**Your goal:** Which lines in the data below contain the string "NOIR"? Show each one.

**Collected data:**
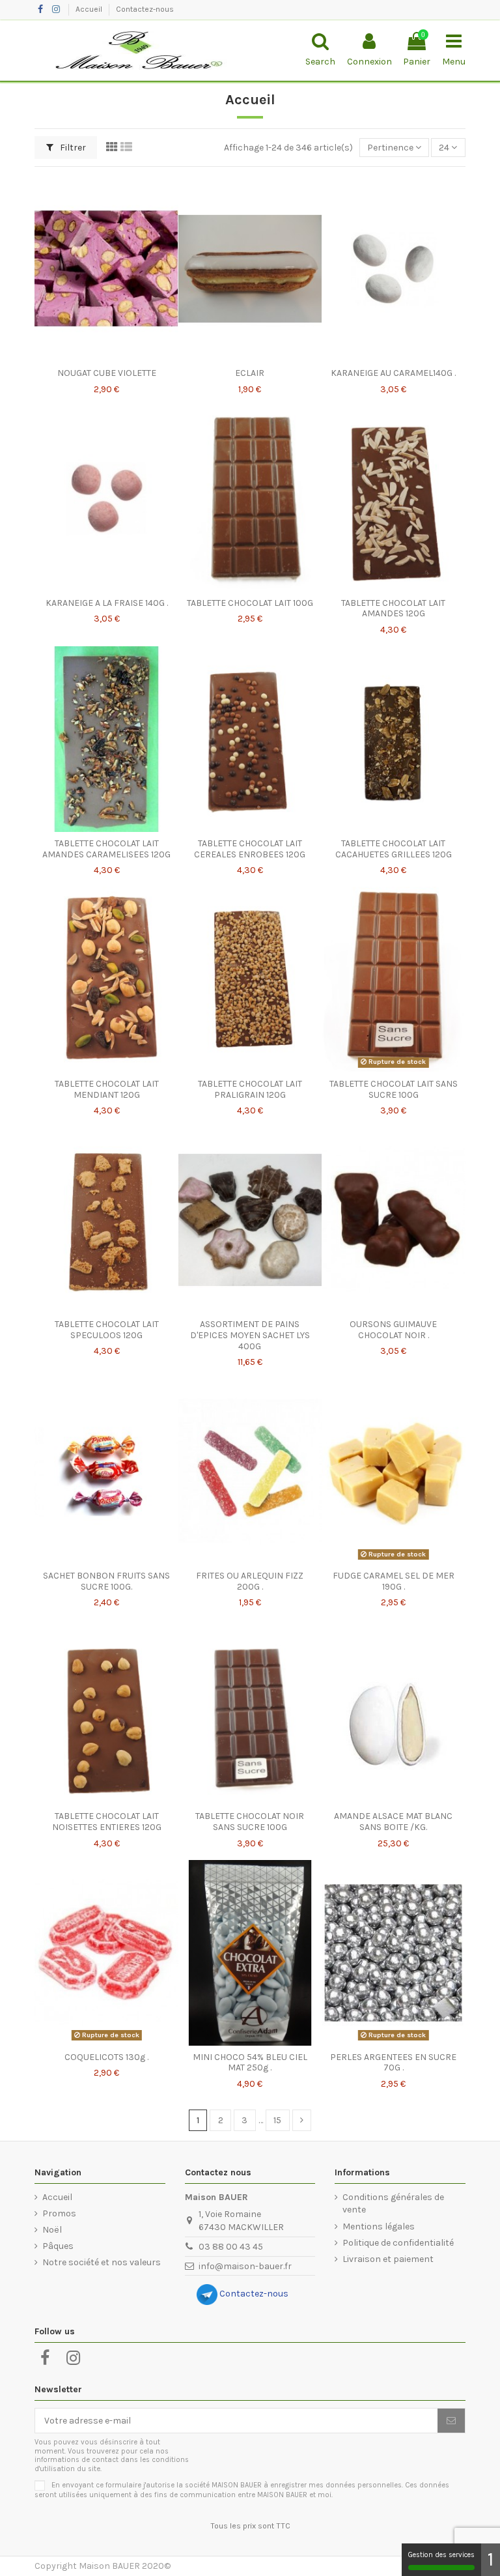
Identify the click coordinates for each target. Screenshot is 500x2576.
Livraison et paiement (388, 2259)
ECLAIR (249, 373)
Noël (52, 2229)
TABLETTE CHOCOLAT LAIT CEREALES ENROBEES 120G (249, 849)
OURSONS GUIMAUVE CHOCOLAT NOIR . (393, 1330)
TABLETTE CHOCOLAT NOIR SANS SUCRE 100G (249, 1821)
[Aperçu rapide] (107, 357)
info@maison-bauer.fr (245, 2266)
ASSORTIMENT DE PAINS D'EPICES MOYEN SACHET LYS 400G (250, 1335)
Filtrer (72, 147)
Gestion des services (441, 2555)
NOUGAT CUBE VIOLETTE (106, 373)
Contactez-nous (145, 9)
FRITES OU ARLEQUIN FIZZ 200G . (249, 1581)
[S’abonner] (451, 2421)
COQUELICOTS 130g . (106, 2057)
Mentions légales (378, 2226)
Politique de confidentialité (398, 2242)
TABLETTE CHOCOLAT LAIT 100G (250, 602)
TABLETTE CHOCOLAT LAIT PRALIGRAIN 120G (250, 1089)
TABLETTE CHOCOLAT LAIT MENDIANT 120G (107, 1089)
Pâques (58, 2246)
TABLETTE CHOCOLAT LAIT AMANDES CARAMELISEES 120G (106, 849)
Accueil (90, 9)
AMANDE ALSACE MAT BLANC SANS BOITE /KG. (393, 1821)
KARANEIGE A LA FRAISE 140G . (107, 602)
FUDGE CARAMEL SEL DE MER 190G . (393, 1581)
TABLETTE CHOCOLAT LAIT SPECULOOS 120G (107, 1330)
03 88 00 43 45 (231, 2246)
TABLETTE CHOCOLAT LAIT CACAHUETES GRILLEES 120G (393, 849)
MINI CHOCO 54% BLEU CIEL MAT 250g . (250, 2063)
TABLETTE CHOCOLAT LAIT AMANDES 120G (393, 608)
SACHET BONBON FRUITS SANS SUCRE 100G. (106, 1581)
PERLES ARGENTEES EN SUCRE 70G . (393, 2063)
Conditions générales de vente (393, 2204)
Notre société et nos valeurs (101, 2262)
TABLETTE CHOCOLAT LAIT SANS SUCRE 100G (393, 1089)
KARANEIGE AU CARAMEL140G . (393, 373)
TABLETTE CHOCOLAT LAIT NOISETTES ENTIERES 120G (106, 1821)
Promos (59, 2213)
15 (277, 2120)
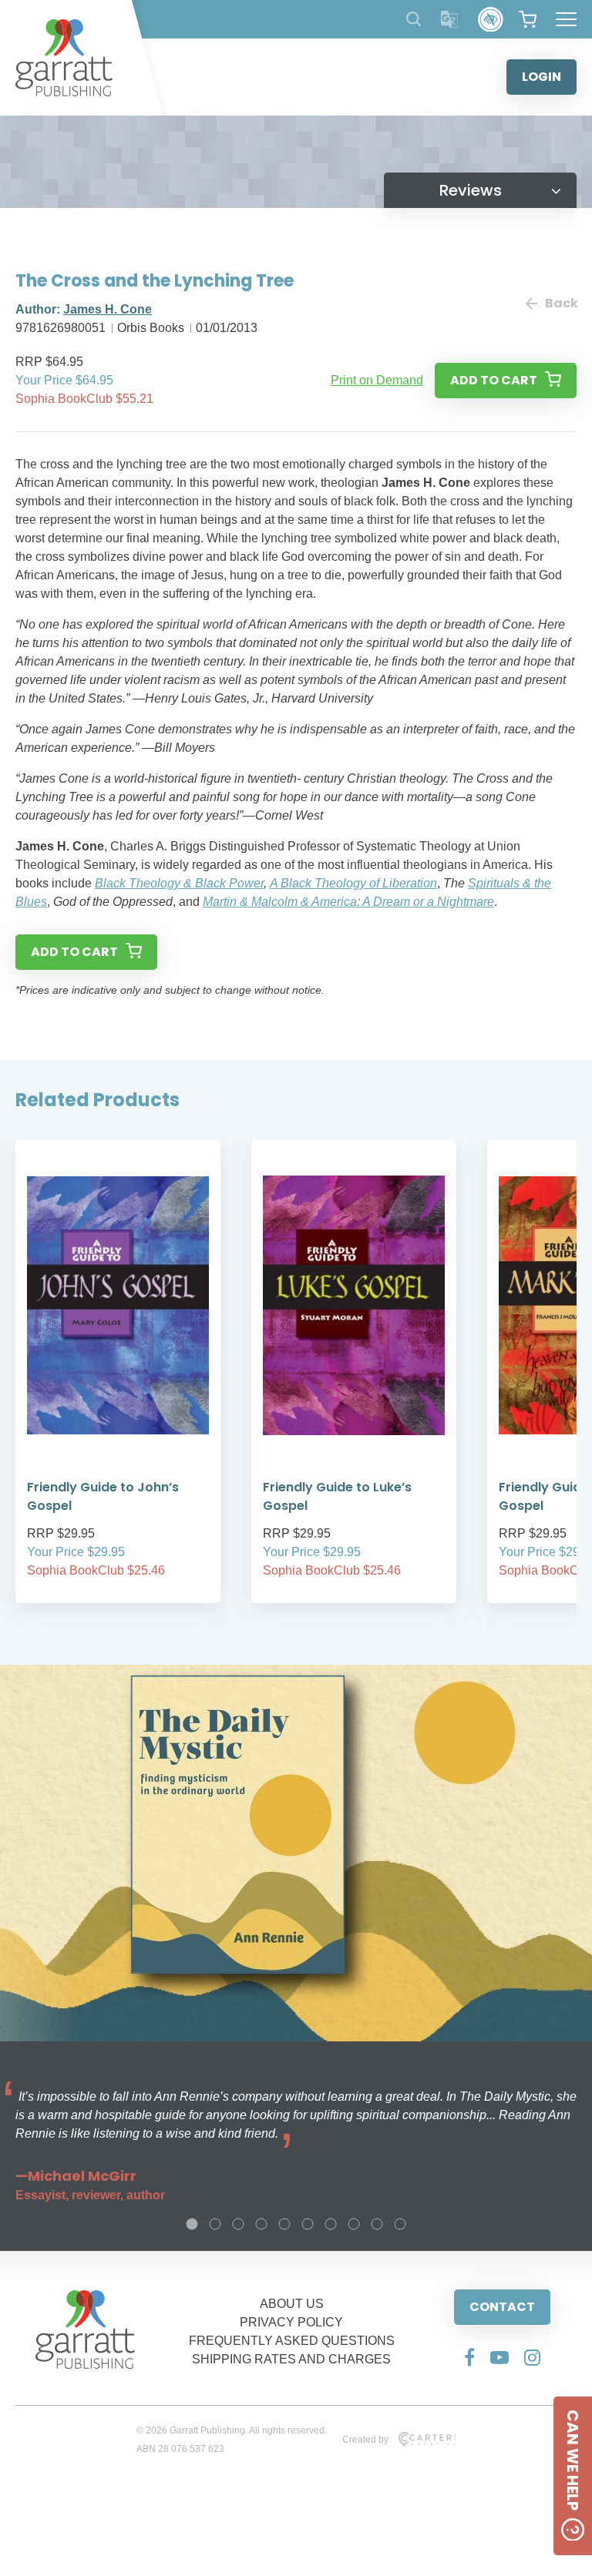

**Reply to the exercise:**
OURSONS GUIMAUVE CHOCOLAT NOIR . (393, 1330)
TABLETTE CHOCOLAT NOIR SANS SUCRE 100G (249, 1821)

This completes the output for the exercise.